Hi everyone,
I got this well known error when using DESeq2:
Error in checkFullRank(modelMatrix):
the model matrix is not full rank, so the model cannot be fit as specified. One or more variables or interaction terms in the design formula are linear combinations of the others and must be removed.
This is my colData:
SampleID Phenotype Batch Condition
Sample01 LLF LLFbatch1 A
Sample02 LLF LLFbatch1 A
Sample03 LLF LLFbatch1 A
Sample04 LLF LLFbatch1 B
Sample05 LLF LLFbatch1 B
Sample06 LLF LLFbatch1 B
Sample07 LLF LLFbatch2 A
Sample08 LLF LLFbatch2 A
Sample09 LLF LLFbatch2 A
Sample10 LLF LLFbatch2 B
Sample11 LLF LLFbatch2 B
Sample12 LLF LLFbatch2 B
Sample13 WT WTbatch1 A
Sample14 WT WTbatch1 A
Sample15 WT WTbatch1 A
Sample16 WT WTbatch1 B
Sample17 WT WTbatch1 B
Sample18 WT WTbatch1 B
Sample19 WT WTbatch2 A
Sample20 WT WTbatch2 A
Sample21 WT WTbatch2 A
Sample22 WT WTbatch2 B
Sample23 WT WTbatch2 B
Sample24 WT WTbatch2 B
I was asked to explore DEGs for Condition B vs.

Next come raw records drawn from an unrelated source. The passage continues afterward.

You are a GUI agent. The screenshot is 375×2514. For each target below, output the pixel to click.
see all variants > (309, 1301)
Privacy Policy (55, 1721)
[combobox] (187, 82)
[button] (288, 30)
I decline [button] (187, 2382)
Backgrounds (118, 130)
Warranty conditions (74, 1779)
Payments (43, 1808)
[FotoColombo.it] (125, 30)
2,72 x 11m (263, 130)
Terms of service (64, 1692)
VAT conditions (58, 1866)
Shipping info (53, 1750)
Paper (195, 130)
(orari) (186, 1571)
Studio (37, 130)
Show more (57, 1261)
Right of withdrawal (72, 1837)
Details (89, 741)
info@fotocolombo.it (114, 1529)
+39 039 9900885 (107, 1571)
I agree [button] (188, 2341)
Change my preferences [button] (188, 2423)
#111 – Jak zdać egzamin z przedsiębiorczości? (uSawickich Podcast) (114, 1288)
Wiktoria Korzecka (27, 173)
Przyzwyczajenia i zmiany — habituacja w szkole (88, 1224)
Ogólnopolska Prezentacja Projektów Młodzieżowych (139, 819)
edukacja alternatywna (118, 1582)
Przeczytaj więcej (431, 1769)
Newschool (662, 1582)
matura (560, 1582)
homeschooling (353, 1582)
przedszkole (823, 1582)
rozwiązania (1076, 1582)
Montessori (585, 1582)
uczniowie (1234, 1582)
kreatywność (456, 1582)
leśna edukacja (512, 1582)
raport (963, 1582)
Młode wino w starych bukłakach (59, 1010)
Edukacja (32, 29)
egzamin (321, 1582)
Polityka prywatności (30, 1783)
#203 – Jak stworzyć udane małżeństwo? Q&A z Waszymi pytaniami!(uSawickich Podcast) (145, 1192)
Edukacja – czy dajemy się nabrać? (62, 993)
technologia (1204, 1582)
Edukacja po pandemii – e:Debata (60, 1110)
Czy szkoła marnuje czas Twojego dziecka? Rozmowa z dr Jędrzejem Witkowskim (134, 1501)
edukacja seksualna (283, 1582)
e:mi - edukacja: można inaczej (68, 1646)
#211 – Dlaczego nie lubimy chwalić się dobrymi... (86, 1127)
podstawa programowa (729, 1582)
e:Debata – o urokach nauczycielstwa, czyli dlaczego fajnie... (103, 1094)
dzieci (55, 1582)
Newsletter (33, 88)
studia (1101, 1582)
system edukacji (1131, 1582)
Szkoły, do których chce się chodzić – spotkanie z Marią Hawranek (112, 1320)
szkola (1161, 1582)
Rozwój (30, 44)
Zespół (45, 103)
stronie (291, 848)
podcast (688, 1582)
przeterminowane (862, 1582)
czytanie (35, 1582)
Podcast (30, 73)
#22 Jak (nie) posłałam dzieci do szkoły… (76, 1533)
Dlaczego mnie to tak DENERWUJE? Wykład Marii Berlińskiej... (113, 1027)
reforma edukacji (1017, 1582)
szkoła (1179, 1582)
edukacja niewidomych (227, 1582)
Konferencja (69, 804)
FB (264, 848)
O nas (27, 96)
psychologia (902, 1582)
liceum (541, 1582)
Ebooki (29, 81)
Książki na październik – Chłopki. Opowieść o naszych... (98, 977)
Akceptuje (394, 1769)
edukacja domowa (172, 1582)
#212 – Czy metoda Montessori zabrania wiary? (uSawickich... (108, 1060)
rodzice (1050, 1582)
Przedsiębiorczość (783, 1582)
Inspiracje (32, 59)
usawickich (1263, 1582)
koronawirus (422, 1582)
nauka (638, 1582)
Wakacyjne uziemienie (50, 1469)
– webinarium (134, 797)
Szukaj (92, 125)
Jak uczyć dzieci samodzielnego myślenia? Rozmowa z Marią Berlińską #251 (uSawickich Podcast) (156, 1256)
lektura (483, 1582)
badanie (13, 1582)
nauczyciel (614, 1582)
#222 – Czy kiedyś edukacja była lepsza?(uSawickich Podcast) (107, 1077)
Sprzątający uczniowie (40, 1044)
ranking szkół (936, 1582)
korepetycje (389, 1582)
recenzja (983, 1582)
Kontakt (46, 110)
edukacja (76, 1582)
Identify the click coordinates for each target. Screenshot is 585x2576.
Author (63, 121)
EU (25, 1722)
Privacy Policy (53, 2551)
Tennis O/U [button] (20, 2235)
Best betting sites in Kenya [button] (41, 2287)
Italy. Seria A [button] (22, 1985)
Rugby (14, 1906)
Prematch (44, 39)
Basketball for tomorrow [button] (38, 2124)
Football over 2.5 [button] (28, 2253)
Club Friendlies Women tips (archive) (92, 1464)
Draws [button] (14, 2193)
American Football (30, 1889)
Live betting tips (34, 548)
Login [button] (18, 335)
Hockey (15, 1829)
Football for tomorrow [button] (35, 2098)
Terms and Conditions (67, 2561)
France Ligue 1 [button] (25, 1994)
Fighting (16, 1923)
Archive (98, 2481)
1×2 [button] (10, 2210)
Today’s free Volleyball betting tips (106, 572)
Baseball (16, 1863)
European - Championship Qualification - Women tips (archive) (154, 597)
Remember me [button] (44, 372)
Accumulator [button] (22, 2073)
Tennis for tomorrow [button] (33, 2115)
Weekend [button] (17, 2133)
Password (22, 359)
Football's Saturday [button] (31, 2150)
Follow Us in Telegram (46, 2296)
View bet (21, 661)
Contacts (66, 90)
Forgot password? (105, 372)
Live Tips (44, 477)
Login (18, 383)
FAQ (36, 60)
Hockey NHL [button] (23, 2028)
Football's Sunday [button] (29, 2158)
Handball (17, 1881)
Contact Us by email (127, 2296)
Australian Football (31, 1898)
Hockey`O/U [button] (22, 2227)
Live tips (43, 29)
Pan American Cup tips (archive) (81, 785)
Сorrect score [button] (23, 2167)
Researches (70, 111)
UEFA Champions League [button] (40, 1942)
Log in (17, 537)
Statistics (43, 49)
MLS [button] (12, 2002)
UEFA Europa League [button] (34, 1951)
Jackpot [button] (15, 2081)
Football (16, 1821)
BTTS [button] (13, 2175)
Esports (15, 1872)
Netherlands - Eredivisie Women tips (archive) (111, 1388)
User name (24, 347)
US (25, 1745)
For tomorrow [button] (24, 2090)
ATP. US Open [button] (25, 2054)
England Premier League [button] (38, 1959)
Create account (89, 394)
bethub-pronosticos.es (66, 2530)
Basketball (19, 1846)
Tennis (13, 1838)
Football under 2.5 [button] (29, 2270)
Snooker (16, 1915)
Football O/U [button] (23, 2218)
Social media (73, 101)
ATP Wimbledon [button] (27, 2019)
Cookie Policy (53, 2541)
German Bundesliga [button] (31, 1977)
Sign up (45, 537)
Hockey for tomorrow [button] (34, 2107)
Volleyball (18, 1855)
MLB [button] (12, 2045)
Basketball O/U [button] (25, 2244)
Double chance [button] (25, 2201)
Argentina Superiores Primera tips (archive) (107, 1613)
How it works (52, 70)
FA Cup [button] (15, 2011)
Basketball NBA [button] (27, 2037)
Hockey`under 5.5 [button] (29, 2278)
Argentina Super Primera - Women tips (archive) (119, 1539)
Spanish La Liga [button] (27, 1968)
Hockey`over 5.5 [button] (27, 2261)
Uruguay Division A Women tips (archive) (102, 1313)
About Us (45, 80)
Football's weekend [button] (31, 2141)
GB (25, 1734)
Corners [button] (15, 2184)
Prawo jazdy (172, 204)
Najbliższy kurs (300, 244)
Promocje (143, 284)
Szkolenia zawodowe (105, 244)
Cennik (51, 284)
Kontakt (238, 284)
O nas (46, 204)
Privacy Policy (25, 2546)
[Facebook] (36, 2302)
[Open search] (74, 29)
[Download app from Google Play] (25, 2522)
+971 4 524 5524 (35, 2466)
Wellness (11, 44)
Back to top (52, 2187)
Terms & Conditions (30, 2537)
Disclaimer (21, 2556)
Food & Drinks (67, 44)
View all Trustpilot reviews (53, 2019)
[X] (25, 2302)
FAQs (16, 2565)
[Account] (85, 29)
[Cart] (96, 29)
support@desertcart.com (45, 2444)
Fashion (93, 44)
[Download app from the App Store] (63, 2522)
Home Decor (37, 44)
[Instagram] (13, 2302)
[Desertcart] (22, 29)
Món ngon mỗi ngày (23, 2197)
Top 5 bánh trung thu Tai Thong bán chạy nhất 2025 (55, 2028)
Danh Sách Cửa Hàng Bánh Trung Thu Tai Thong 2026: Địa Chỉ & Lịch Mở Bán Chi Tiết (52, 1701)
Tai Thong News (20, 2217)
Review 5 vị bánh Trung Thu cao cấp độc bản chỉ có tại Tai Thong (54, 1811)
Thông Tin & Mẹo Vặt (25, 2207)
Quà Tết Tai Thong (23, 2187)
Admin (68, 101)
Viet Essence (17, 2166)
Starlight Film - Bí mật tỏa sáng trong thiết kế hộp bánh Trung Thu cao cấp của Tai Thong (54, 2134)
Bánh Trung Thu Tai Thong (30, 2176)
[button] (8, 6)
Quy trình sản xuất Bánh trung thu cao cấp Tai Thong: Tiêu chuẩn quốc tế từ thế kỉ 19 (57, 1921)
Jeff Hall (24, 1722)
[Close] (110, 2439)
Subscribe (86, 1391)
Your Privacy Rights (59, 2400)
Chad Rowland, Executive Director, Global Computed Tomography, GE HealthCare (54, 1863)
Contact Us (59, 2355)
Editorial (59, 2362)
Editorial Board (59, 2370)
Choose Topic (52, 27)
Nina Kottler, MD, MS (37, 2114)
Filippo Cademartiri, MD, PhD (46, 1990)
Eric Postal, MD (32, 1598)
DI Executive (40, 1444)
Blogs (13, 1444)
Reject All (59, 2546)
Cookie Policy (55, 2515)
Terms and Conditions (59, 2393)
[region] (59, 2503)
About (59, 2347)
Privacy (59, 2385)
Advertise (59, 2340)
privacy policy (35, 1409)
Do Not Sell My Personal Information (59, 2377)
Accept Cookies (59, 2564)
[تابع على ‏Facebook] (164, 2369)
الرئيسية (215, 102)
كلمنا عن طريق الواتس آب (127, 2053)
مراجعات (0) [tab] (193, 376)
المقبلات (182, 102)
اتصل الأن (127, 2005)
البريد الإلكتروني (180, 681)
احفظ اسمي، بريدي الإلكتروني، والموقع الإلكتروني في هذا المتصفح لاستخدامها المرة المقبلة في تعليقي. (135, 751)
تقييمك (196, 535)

A.
I already analyzed the phenotypes seperately, for example "B vs. A" in WT by taking into account the batch effect (~ Batch + Condition). I also tried ~Phenotype+Condition, which works, but lacks the batch information.
Now I want to consider all sources of variation, which are phenotype and the two batches for each phenotype. There are always three biological replicates for each combination of them, e.g. three times Condition 'A' for phenotype 'LLF' with batch 'LLFbatch1' (Sample 1-3).
This is my design formula:
design= ~ Phenotype + Batch + Condition
I have read the section “Model matrix not full rank” in the DESeq2 vignette and I think this might be an example of "Group-specific condition effects, individuals nested within groups". Even though I understand this example, I still don't understand why my design also produces this error. A solution was given by introducing an additional "ind.n" column. However, I am not sure how to apply this to my situation.
What can I do? Can anyone help please?
Were the samples actually sequenced/generated in (a) two total batches (batch1 and batch2), or (b) four total batches (two per phenotype: LLFbatch1, LLFbatch2, WTbatch1, WTbatch2)? If it was (a), you should reformulate the batch column to be batch1 and batch2 (i.e., remove the phenotype prefix) and then the model will be full rank. If (b), then the model matrix isn't full rank because of perfect collinearity: batch is nested within phenotype.